Young Women Rejecting Mammogram Guidelines, New Rates Suggest

Are Young Women Rejecting Mammogram Guidelines?
Nurse with young women having a mammography
Nurse with young women having a mammography

It has been more than three years since a high-profile medical task force issued controversial guidelines saying that most women age 40 to 49 should no longer get routine mammograms.

But the recommendations from the U.S. Preventive Services Task Force (USPSTF) -- an independent panel that reviews a range of preventive services -- do not appear to have had any measurable effect on whether women actually get screened. In recent years, mammography rates have not gone down in any age group, including women in that 40-to-49 bracket, a new study, published today in the journal Cancer, suggests.

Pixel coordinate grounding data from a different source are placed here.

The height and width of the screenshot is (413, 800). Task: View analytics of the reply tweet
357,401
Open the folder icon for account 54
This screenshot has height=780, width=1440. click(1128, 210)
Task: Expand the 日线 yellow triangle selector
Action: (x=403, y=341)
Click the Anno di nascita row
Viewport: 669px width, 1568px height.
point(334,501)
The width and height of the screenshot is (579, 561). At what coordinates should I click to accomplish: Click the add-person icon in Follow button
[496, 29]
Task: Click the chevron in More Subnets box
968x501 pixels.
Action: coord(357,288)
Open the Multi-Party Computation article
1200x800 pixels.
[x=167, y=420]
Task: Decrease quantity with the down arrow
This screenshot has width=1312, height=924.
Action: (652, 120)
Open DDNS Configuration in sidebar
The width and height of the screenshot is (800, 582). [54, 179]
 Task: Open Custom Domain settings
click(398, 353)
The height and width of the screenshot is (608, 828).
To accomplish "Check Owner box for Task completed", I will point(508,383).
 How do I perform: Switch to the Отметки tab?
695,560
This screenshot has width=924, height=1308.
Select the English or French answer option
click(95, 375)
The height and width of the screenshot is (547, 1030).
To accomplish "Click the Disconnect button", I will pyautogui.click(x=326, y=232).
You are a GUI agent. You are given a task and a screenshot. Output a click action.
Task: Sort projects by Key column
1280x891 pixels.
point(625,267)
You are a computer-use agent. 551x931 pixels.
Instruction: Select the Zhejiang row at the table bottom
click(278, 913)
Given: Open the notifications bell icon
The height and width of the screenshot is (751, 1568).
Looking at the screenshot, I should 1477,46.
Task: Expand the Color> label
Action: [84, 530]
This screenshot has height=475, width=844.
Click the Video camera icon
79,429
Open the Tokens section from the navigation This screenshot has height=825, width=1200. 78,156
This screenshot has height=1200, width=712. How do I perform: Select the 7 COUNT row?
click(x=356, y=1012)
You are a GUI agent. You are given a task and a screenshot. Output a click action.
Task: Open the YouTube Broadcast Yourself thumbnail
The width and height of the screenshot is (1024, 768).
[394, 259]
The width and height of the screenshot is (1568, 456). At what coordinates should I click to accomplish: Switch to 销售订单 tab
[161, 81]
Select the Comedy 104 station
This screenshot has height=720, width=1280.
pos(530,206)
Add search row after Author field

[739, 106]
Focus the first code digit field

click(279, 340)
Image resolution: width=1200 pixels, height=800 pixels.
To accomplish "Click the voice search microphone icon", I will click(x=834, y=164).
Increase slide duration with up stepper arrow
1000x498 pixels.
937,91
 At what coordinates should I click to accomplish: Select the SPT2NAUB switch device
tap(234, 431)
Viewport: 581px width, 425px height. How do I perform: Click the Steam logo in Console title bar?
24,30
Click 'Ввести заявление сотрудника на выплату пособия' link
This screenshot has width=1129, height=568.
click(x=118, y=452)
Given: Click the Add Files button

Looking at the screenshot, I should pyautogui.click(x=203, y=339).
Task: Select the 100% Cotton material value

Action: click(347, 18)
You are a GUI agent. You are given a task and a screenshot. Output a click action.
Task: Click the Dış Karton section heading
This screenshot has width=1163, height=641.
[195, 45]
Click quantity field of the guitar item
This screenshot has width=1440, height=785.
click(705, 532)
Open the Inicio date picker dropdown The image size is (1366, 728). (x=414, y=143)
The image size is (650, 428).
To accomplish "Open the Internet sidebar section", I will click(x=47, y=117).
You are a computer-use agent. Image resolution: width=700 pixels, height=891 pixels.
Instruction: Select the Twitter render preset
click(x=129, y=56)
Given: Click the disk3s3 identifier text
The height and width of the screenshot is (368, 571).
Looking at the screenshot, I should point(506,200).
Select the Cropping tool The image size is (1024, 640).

"These recommendations -- which are recommendations from one of the most prominent national bodies out there --have not been widely adopted," study author Dr. Lydia Pace, a global women's health fellow at Brigham and Women's Hospital in Boston, Mass., told HuffPost. "We have not seen the decrease you would expect if these recommendations had been widely adopted."

Investigators analyzed data from nearly 28,000 women who were asked whether they'd had a mammogram in the 2005, 2008 and 2011 National Health Interview Surveys. Mammography rates actually increased slightly between 2008 and 2011, from 51.9 to 53.6 percent, and did not decrease among women age 40 to 49 after the new USPSTF guidelines came out.

Prior to 2009, the USPSTF had recommended that all women over the age of 40 get a mammogram every one to two years. The task force then changed its recommendations to biennial screening for women age 50 to 74, and against routine mammograms for women in their 40s. Because the incidence of breast cancer among younger women is relatively low, experts rationalized, a high number of women would need to be screened in order to save one life from breast cancer -- not enough of a net benefit to recommend it routinely. The task force also argued that false positives can cause psychological harm and lead to unnecessary tests and biopsies, and they are more common in women age 40 to 49.

The revision quickly sparked a controversy in the medical world, one that made headlines in mainstream media outlets.

Other major medical groups, including the American Cancer Society, continue to recommend yearly mammograms for women starting at age 40.

"We still have respected organizations that have fundamentally different recommendations when it comes to screening mammography," Dr. Len Lichtenfeld, deputy chief medical officer for the American Cancer Society, told HuffPost. "The task force has its position, the American Cancer Society and other organizations have a different position, and both sides on this discussion believe that the evidence is in their favor."

"There was a vigorous discussion in the media about it," said Dr. Therese Bevers, medical director of the cancer prevention center at the University of Texas MD Anderson Cancer Center. Bevers said she disagrees with the USPSTF recommendations. Another "big, compelling force," she said, is word of mouth.

"Some women are hearing from their friends, 'You've got to get the mammogram. It was the mammogram that found my mom's cancer, or my cancer,'" she said. "So they're hearing messages from a number of avenues."

Another possible explanation for the lack of change in mammography rates is simply that not enough time has passed since the USPSTF changed its recommendations. It can take years for a medical body's directives to filter down to doctors and their patients, and the study's authors admit that the new study may have been conducted too soon after the new guidelines were issued to detect a decline. However, similar studies looking at prostate cancer screening rates after the task force recommended against it found that screening rates dropped as soon as one year later. In that case, however, the new recommendations more closely matched those of other major medical groups.

What this means is that likely, other forces are at play. One additional possibility is confusion: In one recent survey, only 20 percent of women knew what the new USPSTF recommendations were.

"We can probably attribute some of it to confusion, and [some] to disagreement with the recommendations," said Pace. "There are some providers and patients who might simply say, 'These don't apply to me.'"

Under the Affordable Care Act, Medicare and most private insurance plans are now required to cover annual mammograms for women over age 40.